Dari hal tersebut kita bias melihat bahwa agama semakin terkesan ambivalen. Parahnya kecenderungan yang negative—seperti sumber konflik, dll—mencuat lebih dominan daripada yang positif. Kecenderungan ke arah negatif inilah yang kemudian harus segera dipotong mata rantai penyebarannya. Arman Dhani, penulis buku Dari Twitwar ke Twitwar, mengatakan bahwa sudah saatnya agama mempunyai juru bicara yang toleran, yang gemar menebar kedamaian, yang mencintai kemajuan, namun tetap menjaga identitasnya sebagai seorang pemeluk agama.
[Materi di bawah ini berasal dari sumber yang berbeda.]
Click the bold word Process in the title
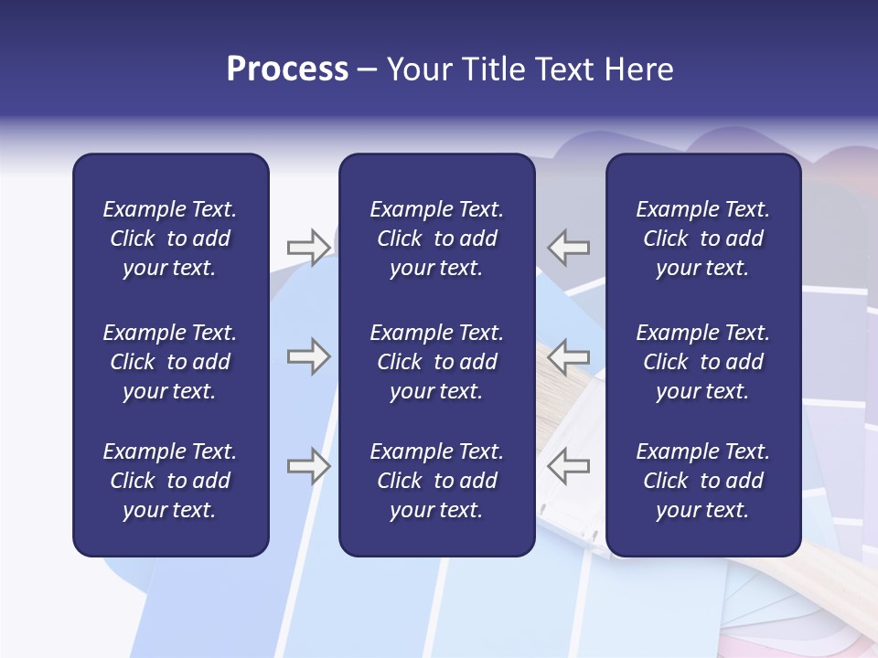coord(287,69)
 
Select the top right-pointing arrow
coord(308,247)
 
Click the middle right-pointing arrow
coord(308,356)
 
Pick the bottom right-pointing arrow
coord(308,465)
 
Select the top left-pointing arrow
coord(569,247)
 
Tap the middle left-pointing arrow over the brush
coord(569,356)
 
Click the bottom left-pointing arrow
coord(569,465)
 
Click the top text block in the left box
coord(170,239)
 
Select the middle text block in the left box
coord(170,362)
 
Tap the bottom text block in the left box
coord(170,481)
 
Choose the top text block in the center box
coord(436,239)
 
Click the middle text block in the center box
coord(436,362)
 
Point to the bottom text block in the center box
coord(436,481)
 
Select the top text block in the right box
coord(702,239)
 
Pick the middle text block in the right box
coord(702,362)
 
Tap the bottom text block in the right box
coord(702,481)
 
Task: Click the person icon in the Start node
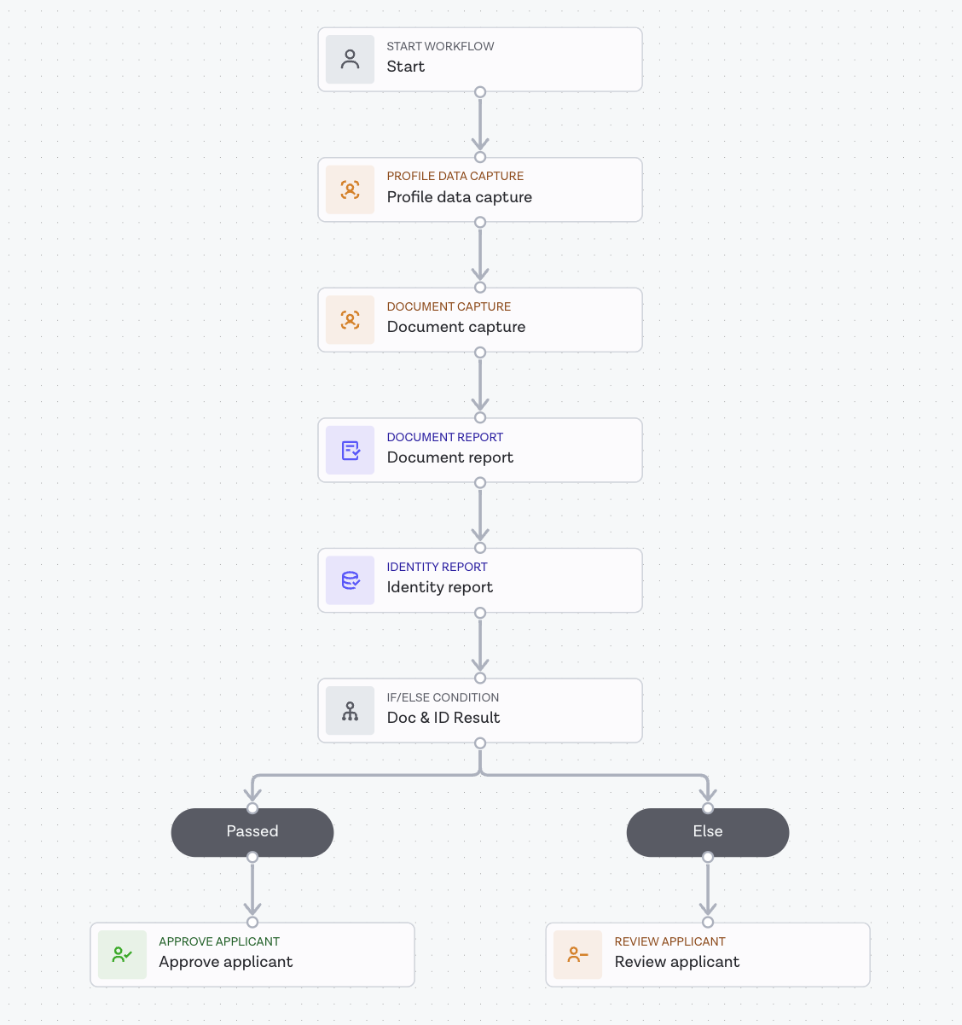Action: point(350,59)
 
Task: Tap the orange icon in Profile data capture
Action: point(350,189)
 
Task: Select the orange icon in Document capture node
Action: point(350,320)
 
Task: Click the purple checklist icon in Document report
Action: point(350,450)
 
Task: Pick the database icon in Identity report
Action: point(350,580)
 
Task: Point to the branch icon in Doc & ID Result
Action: point(350,711)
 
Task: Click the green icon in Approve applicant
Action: point(122,954)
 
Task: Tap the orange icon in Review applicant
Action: point(577,954)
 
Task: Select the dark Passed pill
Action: point(252,832)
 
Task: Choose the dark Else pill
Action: point(708,832)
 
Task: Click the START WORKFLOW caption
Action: point(440,46)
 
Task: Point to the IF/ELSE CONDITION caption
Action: point(443,697)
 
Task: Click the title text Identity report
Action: point(439,587)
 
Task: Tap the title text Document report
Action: point(449,457)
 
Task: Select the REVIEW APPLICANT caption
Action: point(669,941)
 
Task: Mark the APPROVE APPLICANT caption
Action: point(219,941)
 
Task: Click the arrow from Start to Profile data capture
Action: point(480,125)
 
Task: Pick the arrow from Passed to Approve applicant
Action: point(252,889)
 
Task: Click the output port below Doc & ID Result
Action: point(480,743)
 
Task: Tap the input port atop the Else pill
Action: point(708,807)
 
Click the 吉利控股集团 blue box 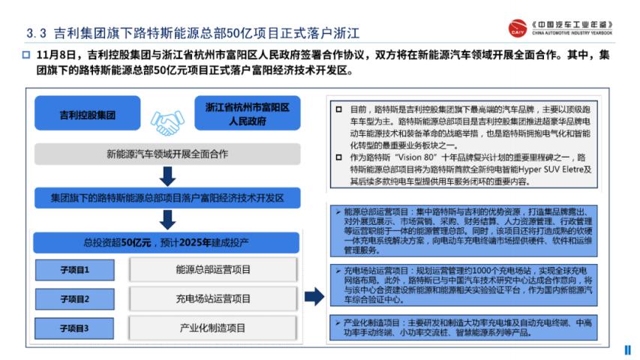[x=88, y=116]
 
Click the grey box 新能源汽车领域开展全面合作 [x=167, y=154]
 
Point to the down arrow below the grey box [x=168, y=177]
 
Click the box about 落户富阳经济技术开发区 [x=167, y=199]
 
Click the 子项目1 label [x=75, y=270]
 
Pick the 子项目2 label [x=75, y=299]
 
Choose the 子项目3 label [x=75, y=328]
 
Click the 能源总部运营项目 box [x=214, y=270]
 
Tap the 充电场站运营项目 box [x=214, y=299]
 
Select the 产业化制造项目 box [x=214, y=328]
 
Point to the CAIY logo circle [x=517, y=28]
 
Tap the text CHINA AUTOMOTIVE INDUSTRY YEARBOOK [x=572, y=34]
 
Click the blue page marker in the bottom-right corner [x=628, y=350]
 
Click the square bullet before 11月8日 [x=26, y=56]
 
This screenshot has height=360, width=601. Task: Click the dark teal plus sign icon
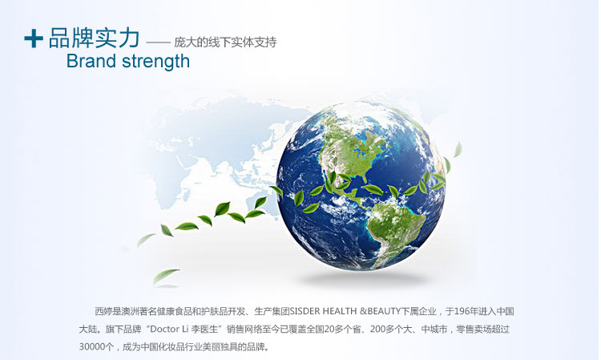click(x=34, y=38)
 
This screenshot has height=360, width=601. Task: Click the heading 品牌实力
click(x=95, y=38)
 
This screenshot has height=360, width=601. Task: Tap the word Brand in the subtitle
click(x=91, y=61)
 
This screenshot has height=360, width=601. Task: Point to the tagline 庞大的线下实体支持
click(x=225, y=42)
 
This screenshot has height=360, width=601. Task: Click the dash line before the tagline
click(x=159, y=42)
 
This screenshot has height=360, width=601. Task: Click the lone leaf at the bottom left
click(x=166, y=275)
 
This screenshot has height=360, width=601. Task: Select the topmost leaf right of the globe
click(x=458, y=149)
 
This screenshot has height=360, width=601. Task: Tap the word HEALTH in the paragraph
click(x=340, y=311)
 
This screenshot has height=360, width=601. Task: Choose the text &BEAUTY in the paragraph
click(x=380, y=311)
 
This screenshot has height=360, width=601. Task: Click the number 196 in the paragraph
click(x=461, y=311)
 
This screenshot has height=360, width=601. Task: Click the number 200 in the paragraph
click(x=377, y=330)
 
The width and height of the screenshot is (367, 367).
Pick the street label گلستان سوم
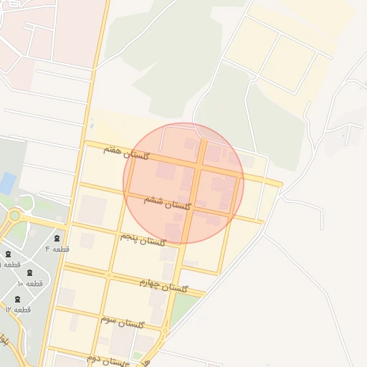point(122,322)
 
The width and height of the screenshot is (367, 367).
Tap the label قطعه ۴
point(57,249)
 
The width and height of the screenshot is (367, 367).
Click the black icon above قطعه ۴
point(57,238)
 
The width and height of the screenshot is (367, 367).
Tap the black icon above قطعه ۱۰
point(30,273)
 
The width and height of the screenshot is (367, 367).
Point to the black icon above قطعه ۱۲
point(18,299)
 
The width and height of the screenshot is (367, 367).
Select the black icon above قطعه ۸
point(8,254)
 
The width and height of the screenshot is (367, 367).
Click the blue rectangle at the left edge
point(7,184)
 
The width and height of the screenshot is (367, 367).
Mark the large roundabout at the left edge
point(14,215)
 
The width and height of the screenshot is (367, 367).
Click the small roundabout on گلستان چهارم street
point(109,275)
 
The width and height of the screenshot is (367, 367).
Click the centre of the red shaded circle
point(184,184)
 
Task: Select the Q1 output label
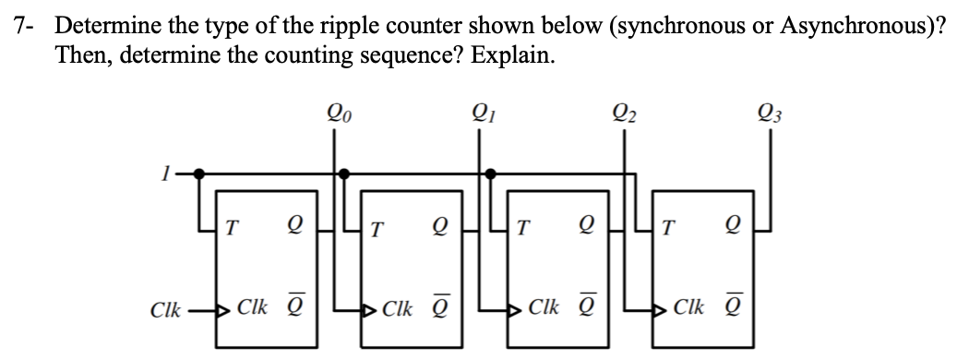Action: pos(479,116)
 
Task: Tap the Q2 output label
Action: pos(625,116)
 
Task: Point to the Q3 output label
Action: pos(768,116)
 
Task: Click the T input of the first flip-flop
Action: pos(231,225)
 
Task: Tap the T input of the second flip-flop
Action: pos(377,226)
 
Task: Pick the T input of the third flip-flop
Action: pos(522,226)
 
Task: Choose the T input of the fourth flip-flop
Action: pos(668,226)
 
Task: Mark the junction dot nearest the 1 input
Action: pos(202,172)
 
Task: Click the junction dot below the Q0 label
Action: pos(345,172)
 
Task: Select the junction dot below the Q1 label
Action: pos(490,172)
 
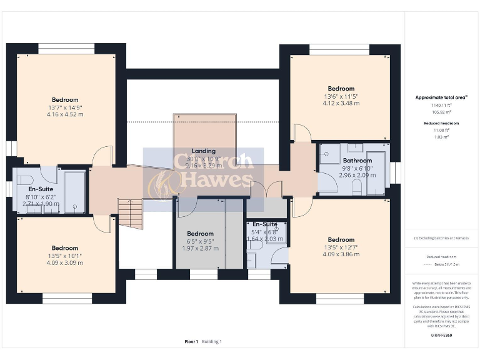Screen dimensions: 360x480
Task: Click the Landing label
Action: coord(204,151)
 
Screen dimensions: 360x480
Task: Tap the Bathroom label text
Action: coord(357,161)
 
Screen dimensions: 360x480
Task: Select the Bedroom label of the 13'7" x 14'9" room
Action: coord(65,100)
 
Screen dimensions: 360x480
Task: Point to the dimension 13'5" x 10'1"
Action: coord(65,256)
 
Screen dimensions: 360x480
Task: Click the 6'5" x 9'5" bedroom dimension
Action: coord(200,241)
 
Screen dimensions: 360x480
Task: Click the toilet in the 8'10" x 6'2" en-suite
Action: coord(24,181)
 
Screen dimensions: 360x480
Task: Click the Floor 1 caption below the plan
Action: coord(191,342)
Pada dasarnya, agama tidaklah bersifat ambivalen. Semua agama selalu mengajarkan kebenaran tentang welas asih dan ketentraman. Namun yang terjadi adalah beragamnya penafsiran orang-orang terhadap agama, yang kemudian menimbulkan kesan bahwa agama terlihat ambivalen (ambivalensi beragama). Kita harus ingat bahwa antara agama dengan pemahaman agama adalah dua hal yang berbeda.
Ambivalensi beragama yang cenderung bergerak ke arah negatif harus kita lawan dengan membangun wacana tandingan yang lebih sejuk dan budiman. Intoleransi, kekerasan atas nama agama, diskriminasi terhadap minoritas harus diakhiri secepatnya, sekarang juga! Negara harus memberikan jaminan untuk mendapatkan hidup yang layak dan aman bagi setiap warganya. Menindak tegas pelaku teror dan mengembalikan Indonesia kepada suasana berkehidupan yang damai. Mencintai persatuan dan bijak terhadap kebhinekaan.
Serangkaian aksi teror yang terjadi di beberapa tempat disadari telah melukai bangsa Indonesia. Bangsa yang dibangun atas dasar prikemanusiaan dan prikeadilan. Bangsa yang mencintai persatuan dan sangat keras menolak perpecahan atas nama identitas. Teror yang terjadi, sampai kapanpun, dan dengan alasan apapun, tidak akan pernah dibenarkan.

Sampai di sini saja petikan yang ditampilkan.